Progredindo nas nossas reflexões cabe perguntar-se o que teríamos de humanizar neste processo de recuperação humanista. Surgem três campos evidentes de atuação, que analisaremos a seguir. Primeiramente é preciso humanizar -que é, insisto, re-aprender- o relacionamento com o nosso consumidor, com o paciente.  Relação Médico-Paciente, outro tema que acrescido aos anteriores -humanismo, ética, medicina de família, visão holística- vem engrossar a galeria de tópicos na moda. Não é mau que isto esteja de moda, o que é pernicioso é não pensar no motivo, nas razões que colocaram no palco estas questões. E como toda moda, quando é simples modismo, acaba por se desgastar e desacreditar os que com ela comungam. Pensar, perguntar-se, refletir; uma atitude que é filosófica, também natural do ser humano, e da qual nosso tempo está carente, Vivemos tempos inundados de informação, de comunicação, e absolutamente desnutridos de raízes filosóficas. Uma situação que lembra a triste condição do diabético, inundado de açúcar e de nutrientes, mas sem insulina que consiga transportar estes elementos, favorecendo sua assimilação. E o que deveria ser benéfico, converte-se em prejudicial, como as modas não refletidas, os lugares comuns, que desgastam, esvaziam, e nos desidratam de humanismo. Uma verdadeira síndrome de má absorção de conceitos, de carência de enzimas filosóficas do hábito de pensar. A conhecido sentença de W.Osler encaixa perfeitamente neste contexto: “As humanidades são os hormônios que catalisam o pensamento e humanizam a prática médica”. Também Sir William Osler está sendo situado no grupo de risco dos modismos, pois cada vez são mais os que o citam sem entendé-lo, sem aprofundar de modo conseqüente no seu pensamento.

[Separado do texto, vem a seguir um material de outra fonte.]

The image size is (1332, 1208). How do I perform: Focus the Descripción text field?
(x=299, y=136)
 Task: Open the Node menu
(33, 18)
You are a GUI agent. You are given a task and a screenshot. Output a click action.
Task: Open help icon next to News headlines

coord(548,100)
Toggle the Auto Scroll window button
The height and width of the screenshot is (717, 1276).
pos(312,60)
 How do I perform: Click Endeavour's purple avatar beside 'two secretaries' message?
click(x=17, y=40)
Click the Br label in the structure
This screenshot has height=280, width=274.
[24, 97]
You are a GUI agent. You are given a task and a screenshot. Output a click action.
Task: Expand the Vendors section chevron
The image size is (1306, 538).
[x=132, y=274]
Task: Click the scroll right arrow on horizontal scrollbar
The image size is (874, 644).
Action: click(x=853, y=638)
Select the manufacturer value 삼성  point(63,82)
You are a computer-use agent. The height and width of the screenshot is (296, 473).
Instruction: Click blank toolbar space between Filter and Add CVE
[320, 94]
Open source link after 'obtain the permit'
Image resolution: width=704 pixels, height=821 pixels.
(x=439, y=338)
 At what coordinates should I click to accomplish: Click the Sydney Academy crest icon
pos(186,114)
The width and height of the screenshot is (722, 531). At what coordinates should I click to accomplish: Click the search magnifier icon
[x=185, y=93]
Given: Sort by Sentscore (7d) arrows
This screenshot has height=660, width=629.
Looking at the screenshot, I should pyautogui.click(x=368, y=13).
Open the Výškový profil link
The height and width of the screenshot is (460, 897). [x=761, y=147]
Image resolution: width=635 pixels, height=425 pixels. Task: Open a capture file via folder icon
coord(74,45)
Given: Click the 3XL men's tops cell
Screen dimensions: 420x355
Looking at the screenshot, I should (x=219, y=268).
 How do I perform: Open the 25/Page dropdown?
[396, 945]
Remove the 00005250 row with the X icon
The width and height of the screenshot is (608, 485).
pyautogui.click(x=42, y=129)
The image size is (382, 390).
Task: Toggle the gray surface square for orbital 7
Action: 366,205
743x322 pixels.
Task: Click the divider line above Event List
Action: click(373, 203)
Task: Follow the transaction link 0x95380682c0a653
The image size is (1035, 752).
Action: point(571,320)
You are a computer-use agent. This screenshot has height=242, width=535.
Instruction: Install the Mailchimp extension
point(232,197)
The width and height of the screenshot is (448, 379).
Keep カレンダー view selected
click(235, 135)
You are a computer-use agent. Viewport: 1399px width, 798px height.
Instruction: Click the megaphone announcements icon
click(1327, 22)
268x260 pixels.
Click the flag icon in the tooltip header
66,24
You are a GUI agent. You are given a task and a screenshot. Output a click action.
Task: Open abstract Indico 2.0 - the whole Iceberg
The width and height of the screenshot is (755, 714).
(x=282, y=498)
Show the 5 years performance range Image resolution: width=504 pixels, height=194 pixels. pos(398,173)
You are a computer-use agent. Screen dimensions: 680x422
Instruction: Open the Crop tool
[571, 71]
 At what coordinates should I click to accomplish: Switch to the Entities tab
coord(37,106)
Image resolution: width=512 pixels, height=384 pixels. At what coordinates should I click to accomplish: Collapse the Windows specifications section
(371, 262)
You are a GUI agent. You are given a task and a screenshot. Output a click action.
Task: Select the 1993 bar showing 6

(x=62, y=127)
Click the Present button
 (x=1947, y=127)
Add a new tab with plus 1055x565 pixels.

O segundo campo de recuperação humanista será o relativo ao próprio processo de formação médica, isto é, a (re)humanização da escola médica. E, por último, o espinhoso tema de humanizar o protagonista das nossas reflexões, o próprio médico. Como humanizar o médico que, afinal, o último responsável, a via final comum, de toda esta situação paradoxal, e como manté-lo humanizado, em formação continuada?

Humanizando a relação Médico-Paciente

Muito se tem falado e escrito sobre a relação médico paciente, e não o nosso intuito repetir o que já se sabe. Sim é preciso dizer que, pelo comum do tema –mais um modismo- é preciso uma sistemática própria, para fugir do lugar comum que leva a parte nenhuma, e acaba no lamento estéril.

Talvez o primeiro passo na humanização deste relacionamento –que é difícil imaginar como não sendo humano- é o interesse real do médico. Um interesse que deve levá-lo a saber entrar no mundo do paciente, a entender o que a doença representa para o paciente. Aqui entra a distinção importantíssima entre a doença –aquilo que os médicos estudamos- e o estar doente –a vivência da doença por parte do paciente. A subtil distinção que o português nos traz entre doença e enfermidade, é sublinhada no inglês quando se distingue “disease”, (doença) de “illness”(estar doente, enfermidade) [vii] . Se o médico não atinge o mundo do paciente, lidará apenas com uma doença, mas não chegará no paciente, que é onde a doença realmente existe, personalizada em alguém. Esta compreensão do fenômeno da doença exige do médico uma metodologia que requer novos paradigmas de abordagem do paciente2,3, [viii] .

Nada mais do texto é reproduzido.